***** ESTRATTO SELEZIONATO *****

Esattamente in linea con quanto detto al punto precedente, la flessibilità dei luoghi della residenza sarà cruciale nel prossimo futuro. A questo aggiungerei anche la necessità di porre una maggiore attenzione al rapporto tra interni ed esterni. Questi ultimi, seppur di dimensioni ridotte, dovranno relazionarsi con le zone living, le cucine e ne diventeranno la loro stessa estensione naturale ‘en plein air’. Il nostro approccio è già rivolto verso questa direzione, si tratterà di stressare alcune tematiche, cercando nuove soluzioni che possano incentivare un uso dello spazio ancor più flessibile per una miscellanea di utilizzi, funzioni e stili.

 

L’eccessiva diffusione del digitale mal si concilia con l’architettura che è un’esperienza concreta, fisica. Avremo ancora bisogno di spazi costruiti? Com’è possibile conciliare questi due aspetti?

***** VOCI FORNITE *****

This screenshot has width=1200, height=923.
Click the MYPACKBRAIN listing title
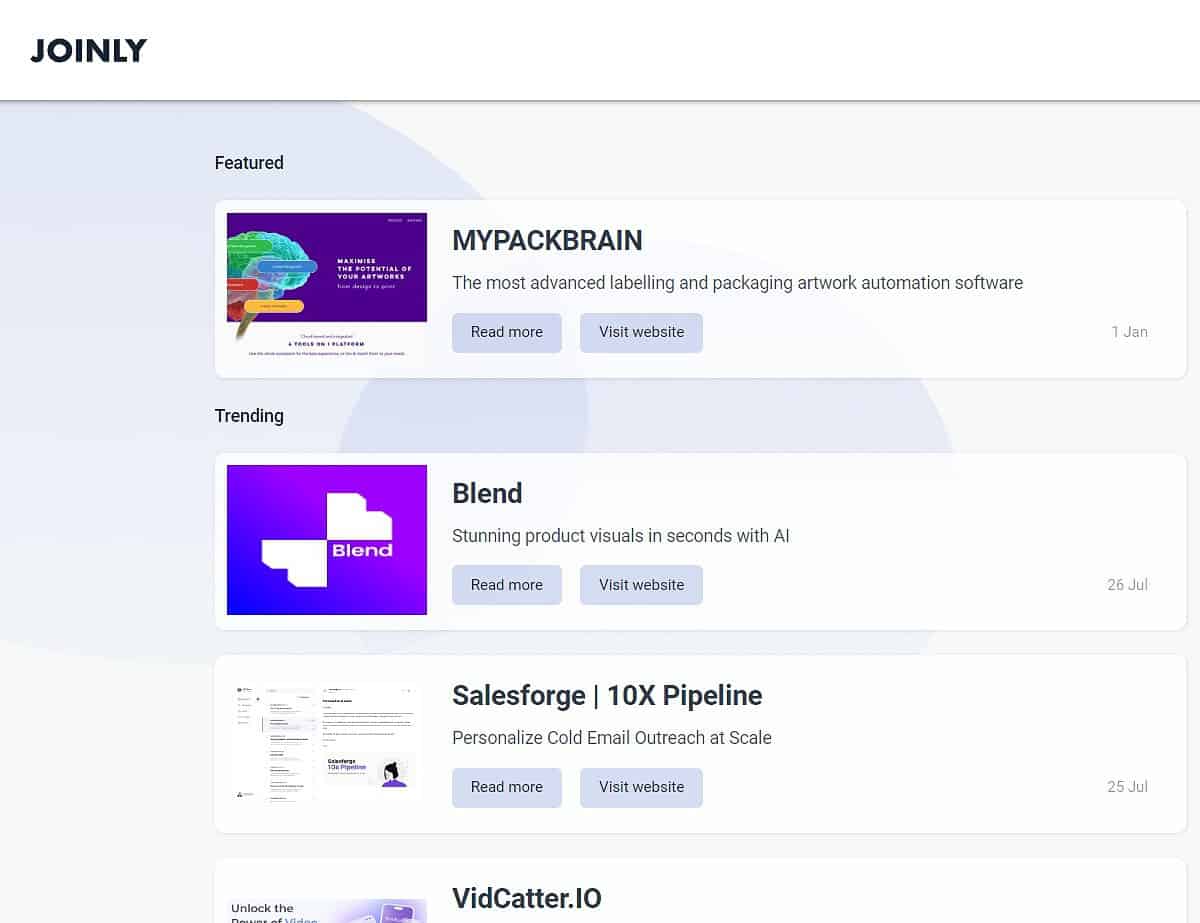[547, 240]
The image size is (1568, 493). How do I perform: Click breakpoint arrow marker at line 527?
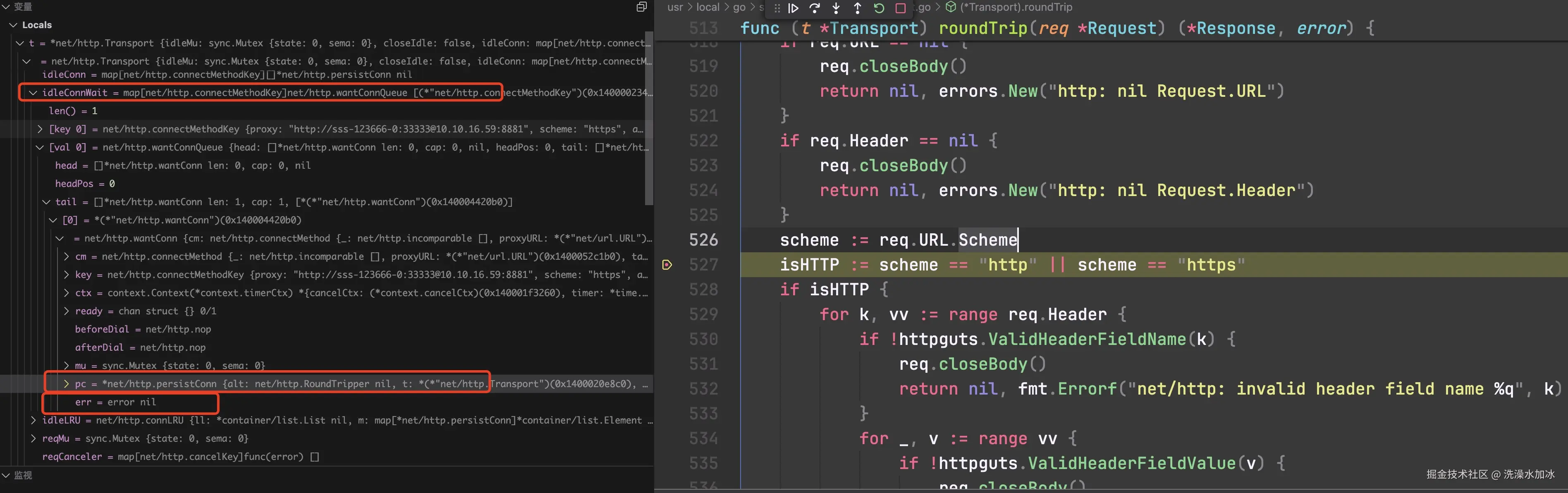click(667, 265)
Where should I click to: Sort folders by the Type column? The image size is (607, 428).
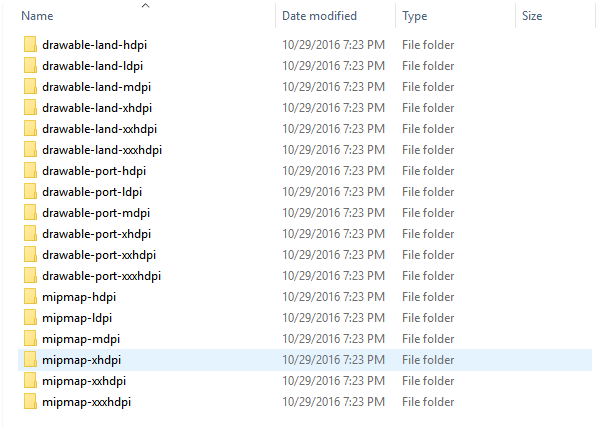point(414,16)
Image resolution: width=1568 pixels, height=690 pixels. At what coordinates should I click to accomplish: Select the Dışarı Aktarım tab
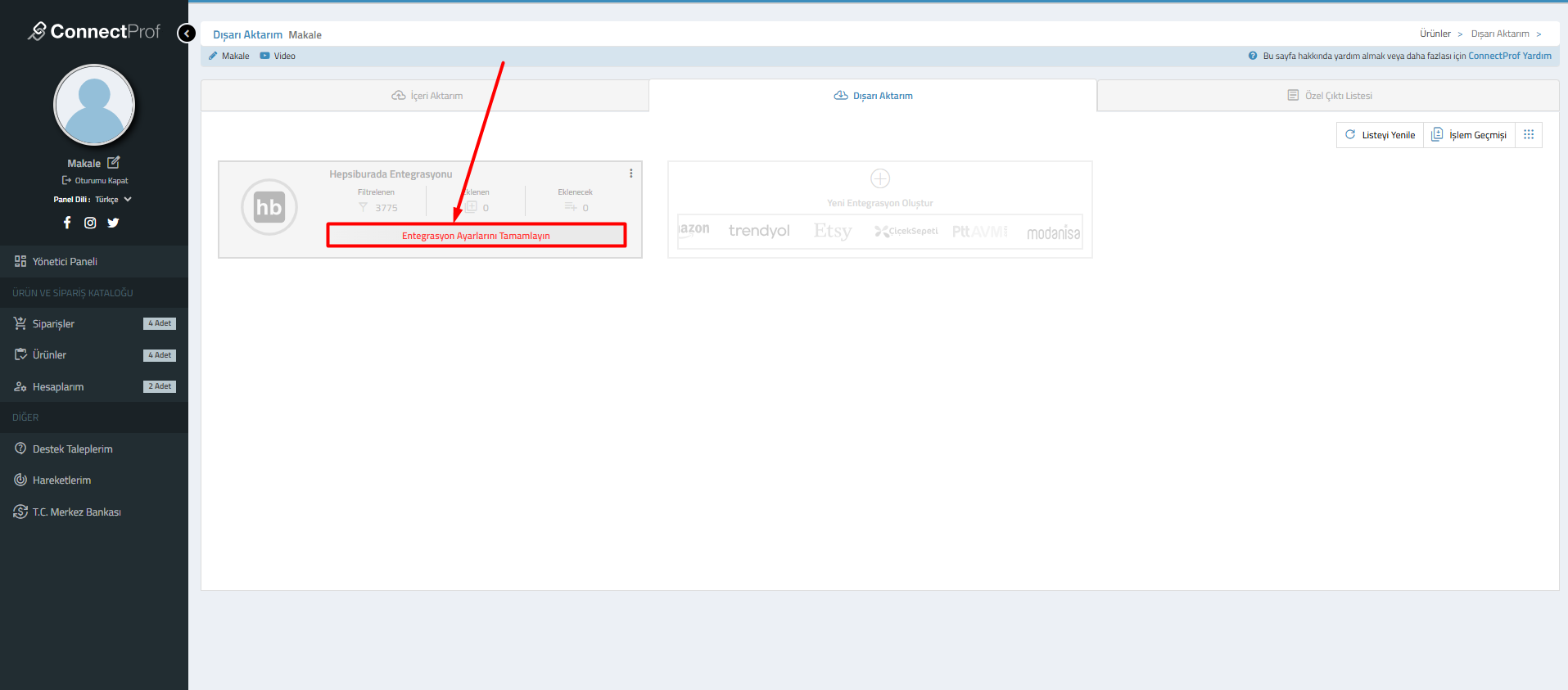pyautogui.click(x=873, y=96)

*****

== REQUISITI DEL COMPITO ==
1) Riproduci senza alcuna modifica le righe dei dati a partire da quella che contiene "Image resolution: width=1568" e fino all'ultima riga, includendo entrambe le estremità. Lascia fuori dalla risposta le immagini.
2) Riprendi il brano sugli spazi dell'abitare e sull'architettura, proseguendolo dopo l'ultima frase riportata.

== RISPOSTE ALL'ESERCIZIO ==
1)
Image resolution: width=1568 pixels, height=690 pixels. At what coordinates should I click to accomplish: Select the Dışarı Aktarım tab
pyautogui.click(x=873, y=96)

2)
Finchè ci sarà l’uomo sulla terra sarà necessario avere gli ‘spazi costruiti’. Ogni cosa è uno spazio costruito: dalla casa, al tunnel autostradale, alla città stessa! Il digitale, se correttamente utilizzato, è un ottimo (forse l’unico) strumento per un attento controllo delle forme che poi costituiscono l’architettura. Il come conciliare i due aspetti è demandato alla sensibilità del singolo. A mio avviso l’incontrollato utilizzo del digitale può generare dei mostri, ma questo attiene alla sfera della personale percezione e realtà del singolo.